LEARN FROM HISTORY—OR REPEAT IT
Discover the Four Vital Decades That Defined U.S. Mortgage Securitization
In The Evolution of U.S. Mortgage Securities 1970–2010: Four Decades of Innovation, fintech entrepreneur Michael Youngblood applies his extensive experience in U.S. housing and mortgage markets to supply an essential history of the forty critical years when residential mortgage securitization underwent a heated laboratory of creativity.
Through exhaustive research and detailed accounts, Youngblood illustrates how fragmented, local lending evolved into a vast, open marketplace by solving concrete problems: standardizing loans, spreading risk, and equalizing credit access. Beginning with FHA insurance and the first Ginnie Mae pass-through, Youngblood charts the build-out of agency programs, non-agency conduits, and multiclass CMOs/REMICs, showing how each product tackled funding mismatches, prepayment, and credit risk.
INSIGHTS
We cannot fully understand and appreciate the pros and cons of any product in the universe of U.S. residential mortgage securities unless we also know why that product was developed, including the historical circumstances that led to its development and the problems it was designed to solve. Finally, and perhaps most importantly, as we will see by the end of this book, the global financial crisis of 2007–2009 was a prime example of repeating history’s mistakes by those who had failed to learn from them. By 2000, there was ample and recent historical evidence that the non-agency mortgage securities market had an Achilles’ heel: Companies depended for their very existence on easy access to short-term financing, and once it dried up, the market would collapse. But due to unwarranted optimism that likely sprang from willful historical ignorance, market participants set in motion the same pattern of events that occurred in the late 1990s―with far worse results.

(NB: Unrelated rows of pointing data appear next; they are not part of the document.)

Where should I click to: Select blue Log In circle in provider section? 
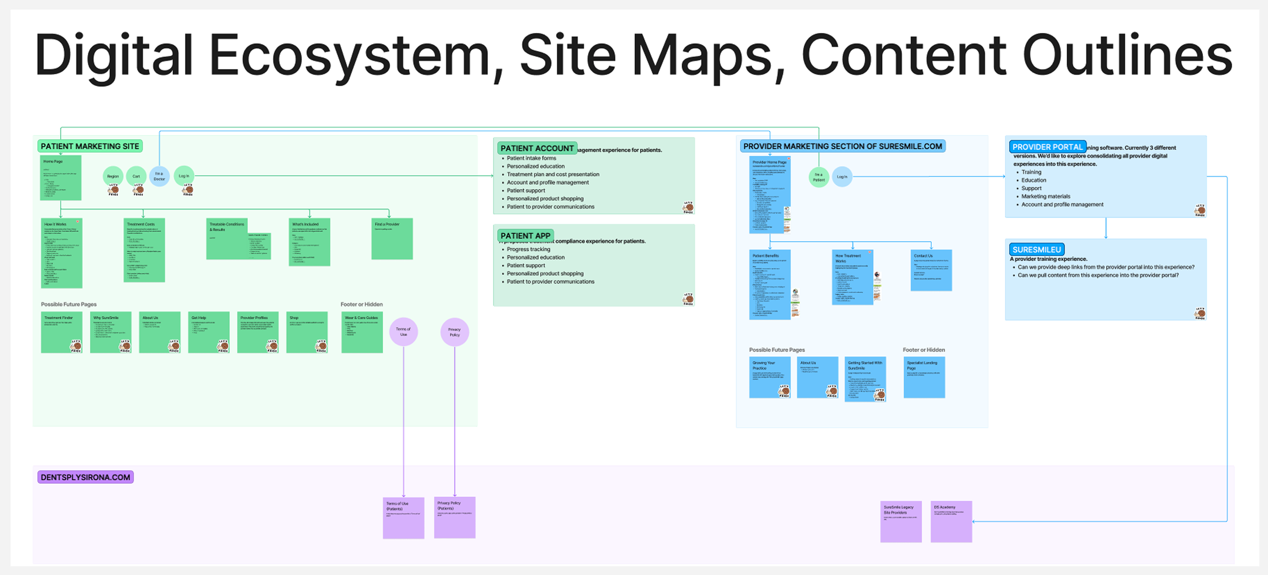click(x=842, y=177)
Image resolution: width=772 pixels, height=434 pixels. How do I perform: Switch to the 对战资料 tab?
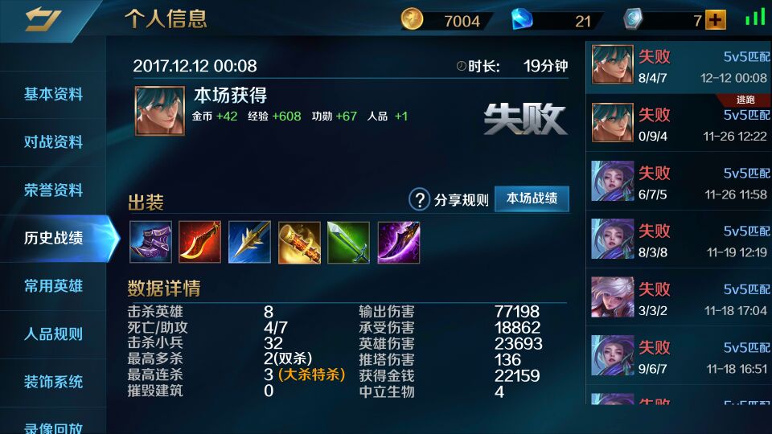(53, 142)
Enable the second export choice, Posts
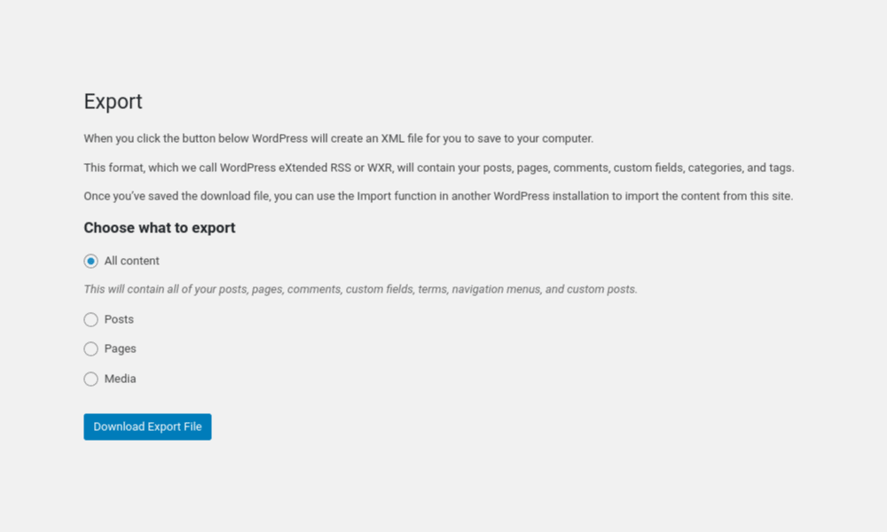 click(90, 319)
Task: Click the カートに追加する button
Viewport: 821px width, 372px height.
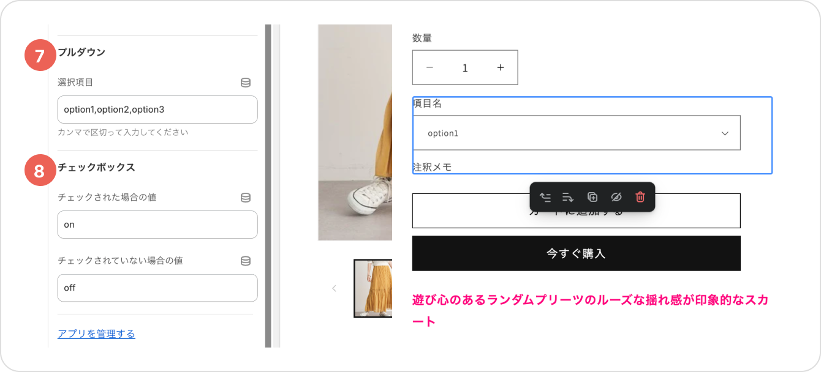Action: coord(577,210)
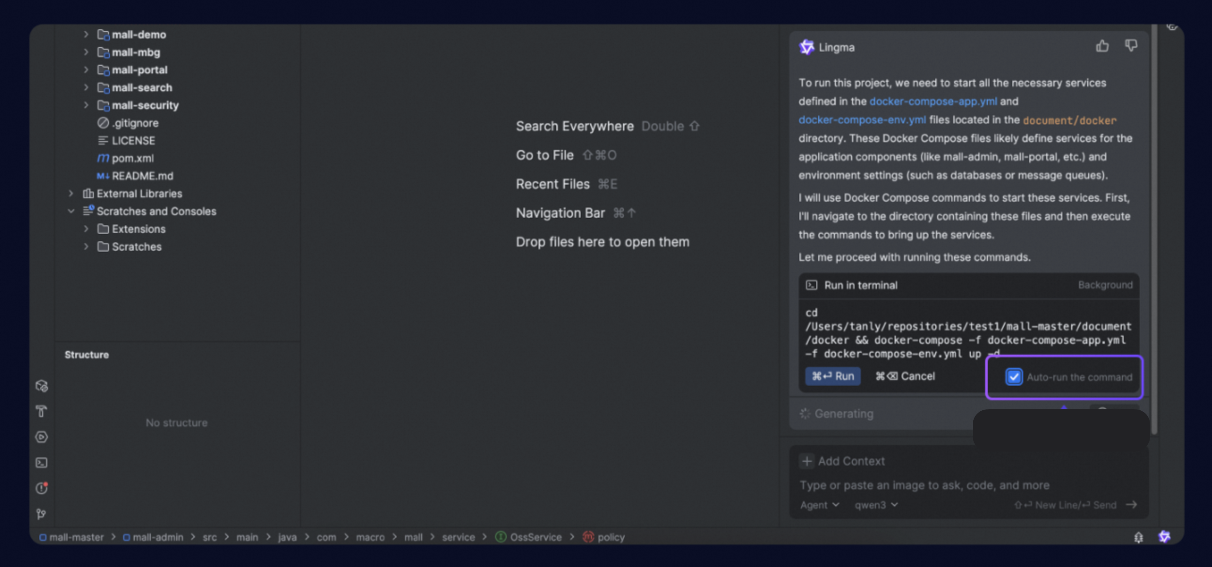The width and height of the screenshot is (1212, 567).
Task: Click the Lingma icon in status bar
Action: coord(1164,536)
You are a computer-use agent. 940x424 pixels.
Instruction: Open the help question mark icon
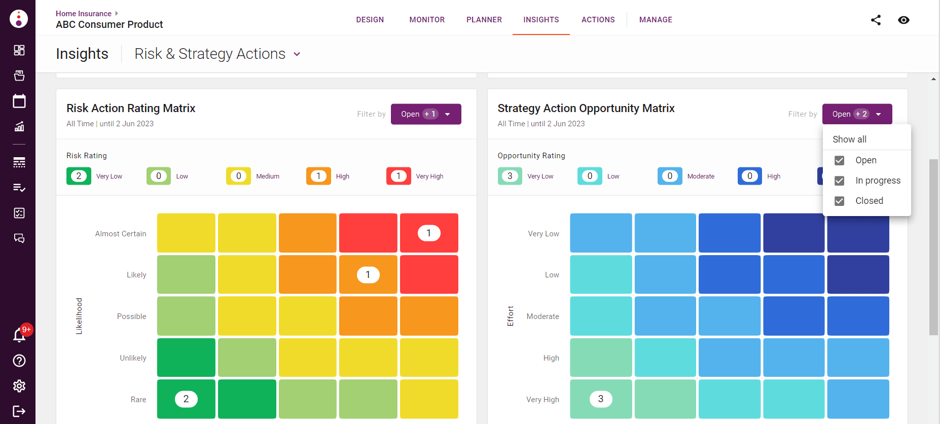tap(19, 361)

The Evolution of U.S. Mortgage Securities gives novel insights into the history of U.S. residential mortgage securities, including the following:
1: The most important events internal to the U.S. mortgage securities market
The issuance of the first Ginnie Mae pass-through certificates (1970), which were the archetype of all subsequent mortgage securities.
The issuance of the first non-agency pass-through securities (1976).

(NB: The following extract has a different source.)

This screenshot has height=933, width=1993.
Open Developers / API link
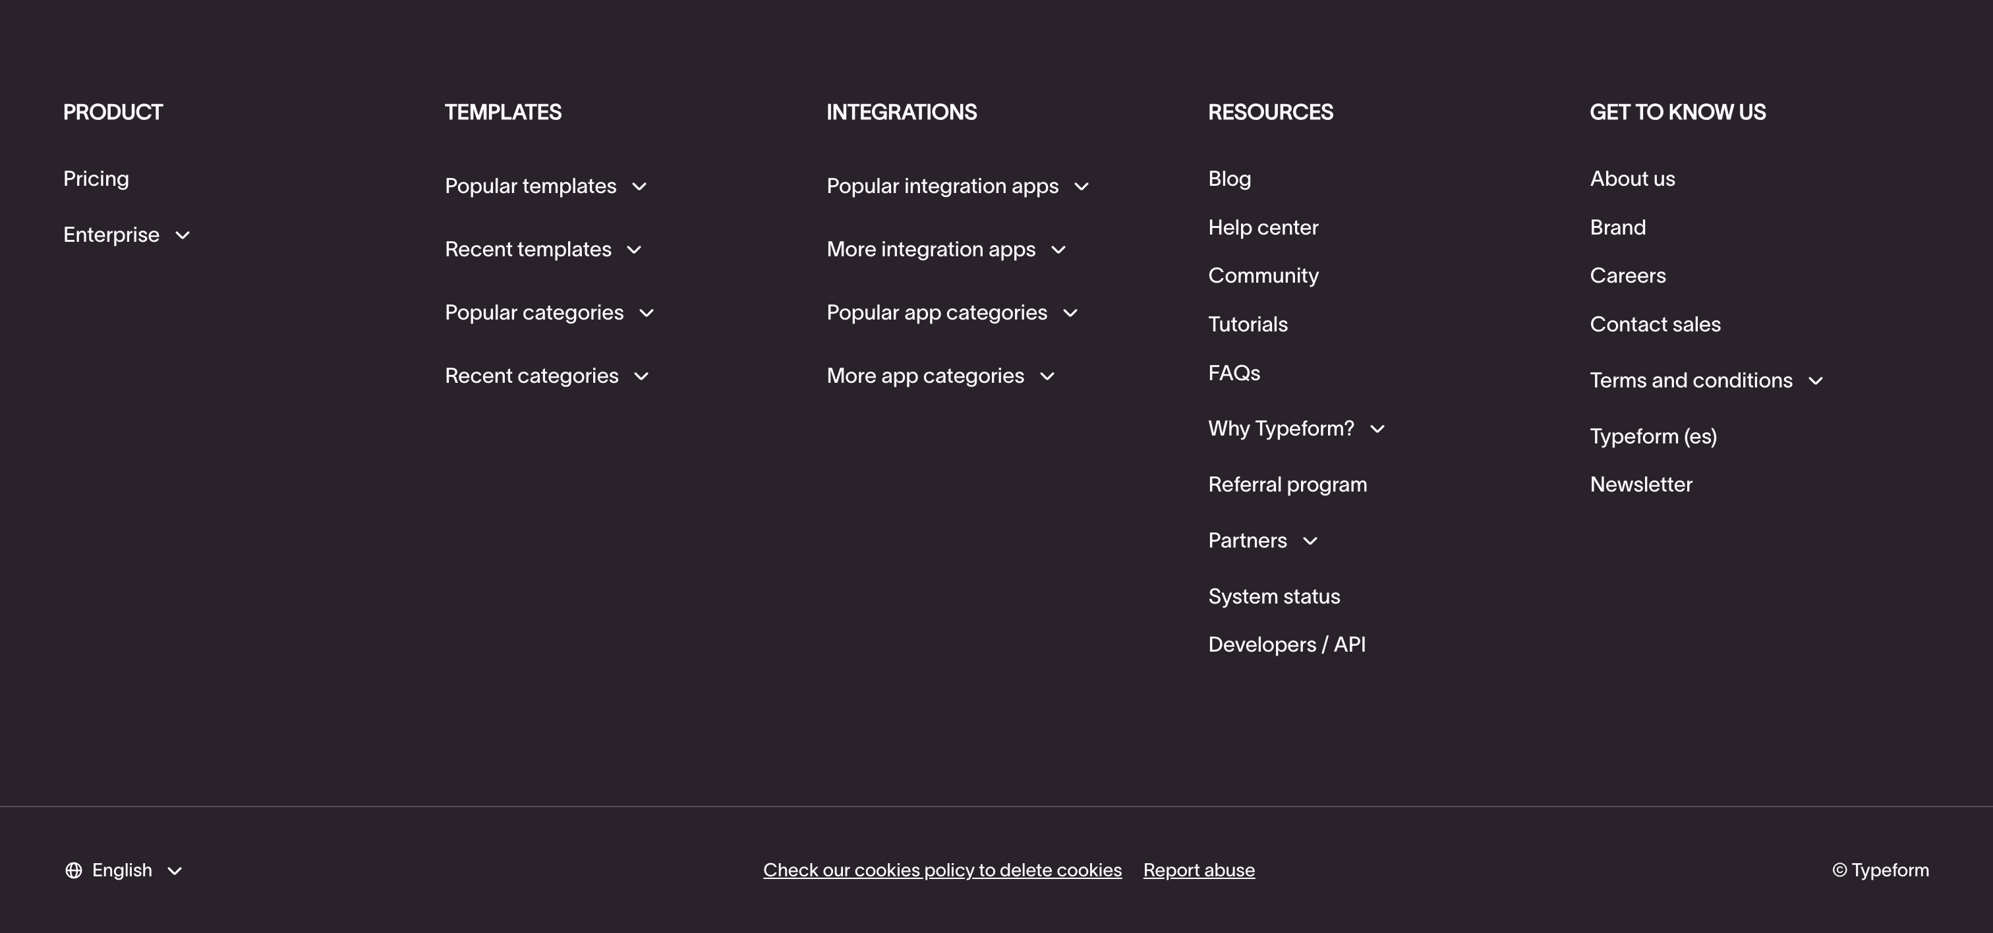pyautogui.click(x=1287, y=644)
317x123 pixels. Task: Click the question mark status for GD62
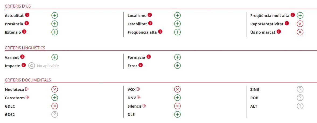[55, 114]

The issuance of the first guarantor agency pass-through securities (1981).
The issuance of the first multiclass mortgage securities (CMO and REMIC, 1983 and 1987, respectively)
The issuance of the first planned amortization class (PAC, 1986)

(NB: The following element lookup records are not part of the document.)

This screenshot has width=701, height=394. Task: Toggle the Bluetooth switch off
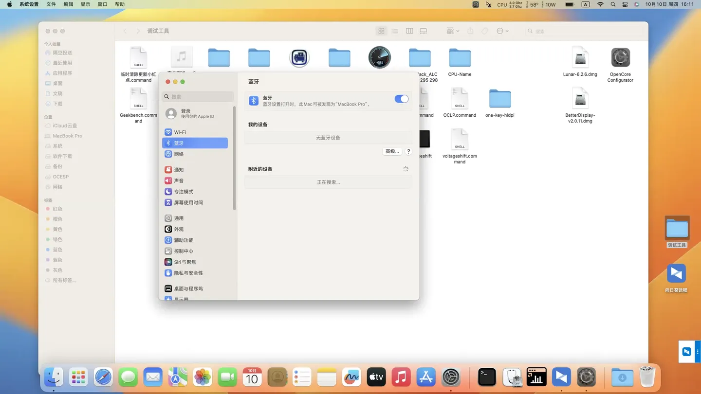pos(401,99)
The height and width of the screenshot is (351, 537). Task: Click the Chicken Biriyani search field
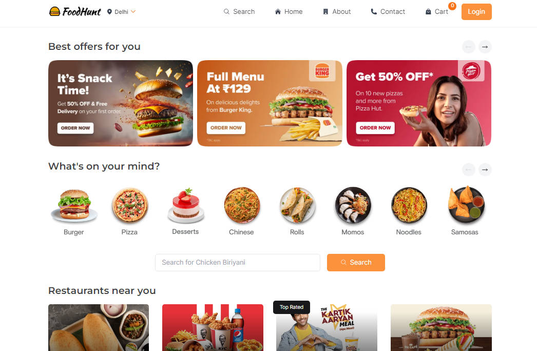238,263
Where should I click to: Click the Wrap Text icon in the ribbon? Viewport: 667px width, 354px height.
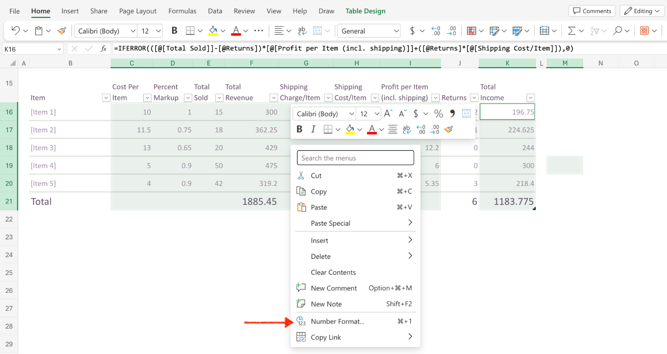(x=302, y=31)
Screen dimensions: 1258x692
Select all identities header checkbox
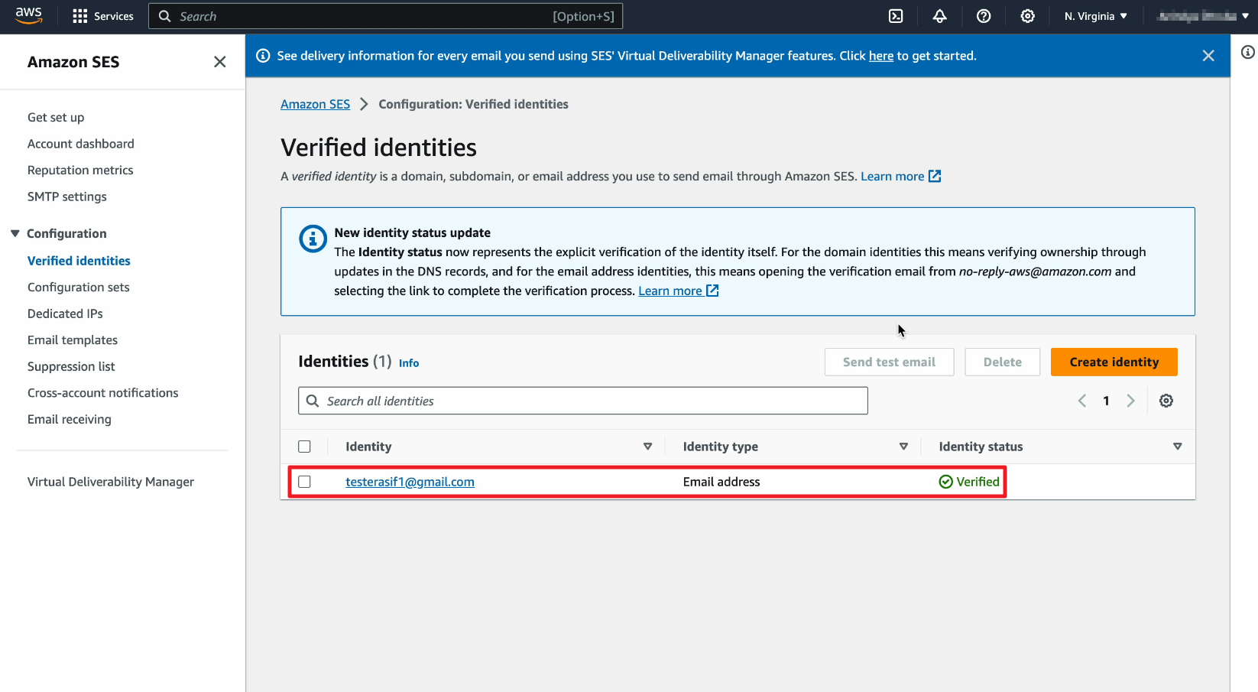tap(304, 447)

2: The most important events external to the U.S. mortgage securities market
The passage of the National Housing Act of 1934 (Pub. L. [Public Law] 73-479), which created the Federal Housing Administration and authorized insurance of single-family and project mortgage loans.
The passage of the Housing and Urban Development Act of 1968 (Pub. L. No. 90-448), which created Ginnie Mae and privatized Fannie Mae.
The passage of the Emergency Home Finance Act of 1970 (Pub. L. No. 91-351), which created Freddie Mac.
The radical reform of monetary policy under the Volcker Federal Reserve (1979).
The creation of the REMIC provisions of the Tax Reform Act of 1986 (Pub. L. No. 99-514), which established the federal income tax treatment of multiclass securities and enabled issuance as asset sales or debt.
3: The most important mortgage securities products
Federal Housing Administration insurance of mortgage loans (1934), which established a paradigm for Freddie Mac and Fannie Mae insurance of conventional mortgage loans.
The Ginnie Mae pass-through security (1970), which was the archetype of all subsequent mortgage securities.
The mortgage conduit (1978), which enabled issuance of non-agency mortgage securities by nontraditional lenders.
Multiclass mortgage securities (1983), which began creative stratification of cash flows of pools mortgage loans.
Subprime mortgage loans and securities (1983 and 1986), which extended mortgage credit to borrowers with “less than perfect” credit histories.
Overview of mortgage securities products, 1970 – 2010.
4: The most important people in the history of U.S. mortgage securities
Sherman R. Lewis Jr., of Loeb, Rhoades & Co., who managed the first mortgage-backed bonds (1975).
Lewis S. Ranieri of Salomon Brothers, Inc., who managed the first non-agency pass-through security (1977), agency guarantor pass-through security (1981), and multiclass security (1983), and who secured critical legislation such as the Secondary Mortgage Market Enhancement Act (1984) and the REMIC provisions of the Tax Reform Act of 1986.
Leon T. Kendall of Mortgage Guaranty Insurance Corporation (MGIC), who created the first mortgage conduit (1978).
Russell M. Jedinak and Rebecca Jedinak of Guardian Savings and Loan Association and Quality Mortgage USA Inc., who pioneered subprime mortgage lending and securitization (1983 and 1986).
Emanuel J. Friedman of Friedman, Billings, Ramsey Group Inc., who created the first hybrid mortgage REIT (2003).